De acuerdo con el organismo, la petición proviene de la Fiscalía Federal del Distrito Sur de Nueva York, dependiente del Departamento de Justicia estadounidense.
Sin embargo, la institución mexicana fue contundente al señalar que no se cuenta con referencias, fundamentos ni evidencias que permitan sustentar la urgencia de ejecutar dichas detenciones.
FGR pide pruebas formales a Estados Unidos
Ante este escenario, la FGR anunció que enviará una comunicación oficial a la Secretaría de Relaciones Exteriores (SRE), con el objetivo de que, por la vía diplomática, se solicite a la autoridad estadounidense toda la documentación y pruebas que respalden las acusaciones.
El organismo subrayó que esta información deberá entregarse bajo mecanismos que garanticen la confidencialidad, a fin de que la fiscalía mexicana pueda analizarla con rigor jurídico y, posteriormente, emitir una postura institucional.
Proceso se regirá por leyes mexicanas
La dependencia enfatizó que cualquier procedimiento relacionado con esta solicitud se llevará a cabo estrictamente conforme a las leyes mexicanas, respetando los principios de legalidad y debido proceso.

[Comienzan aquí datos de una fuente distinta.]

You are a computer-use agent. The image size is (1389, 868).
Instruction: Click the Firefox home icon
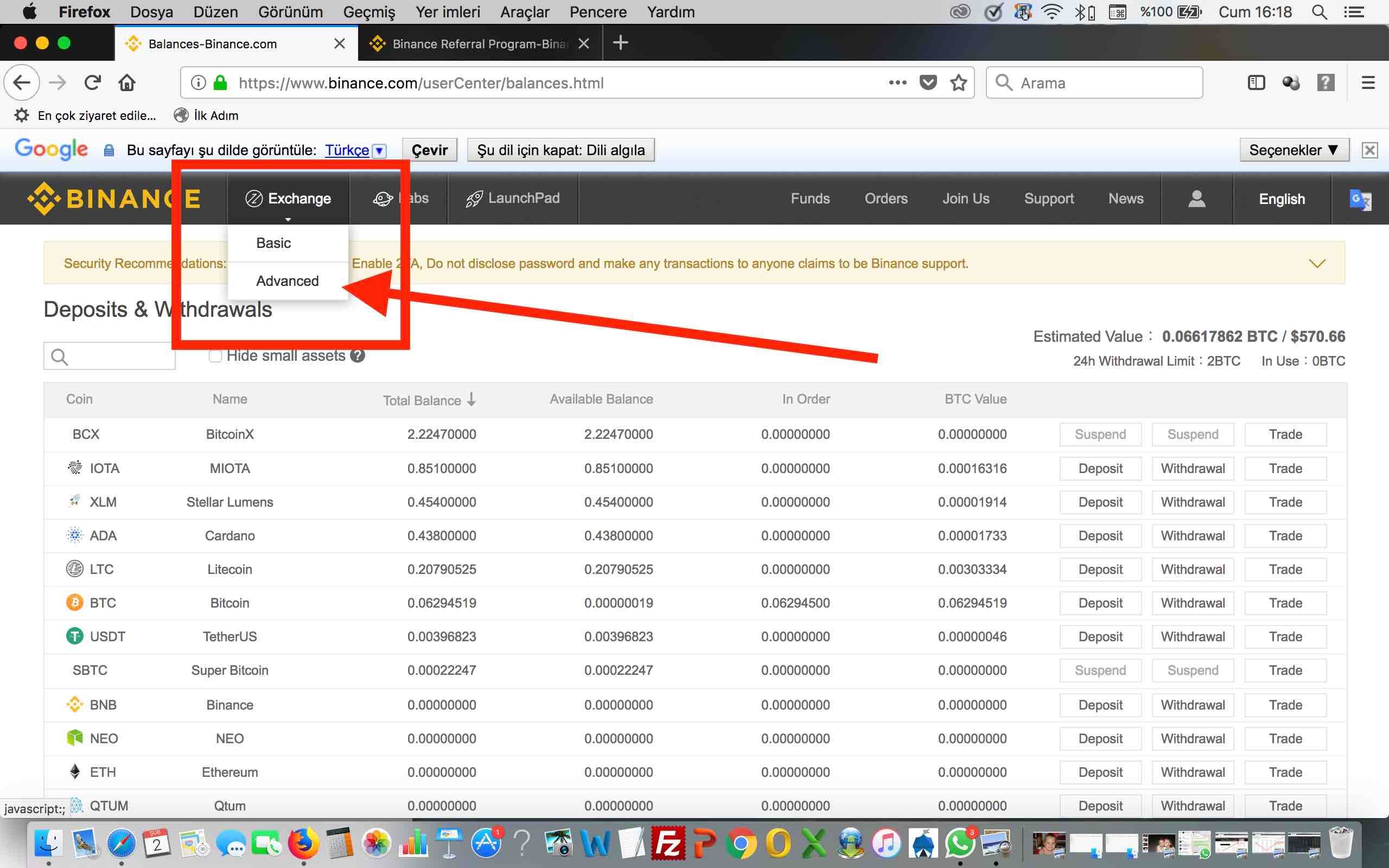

Asimismo, reiteró que, hasta el momento, no se han presentado pruebas que acrediten los cargos señalados contra los funcionarios mencionados, lo que impide avanzar en la detención provisional con fines de extradición.
Contexto y repercusiones tras la resolución de la FGR
Este caso se da en un contexto de cooperación bilateral en materia de justicia entre México y Estados Unidos, donde las solicitudes de extradición suelen requerir respaldo documental sólido para su ejecución.
La postura de la FGR marca un freno inicial a la petición estadounidense y abre un periodo de revisión que podría definir el rumbo del caso en los próximos días.
Mientras tanto, la expectativa se centra en la información que pueda aportar la parte solicitante y en la evaluación que realicen las autoridades mexicanas.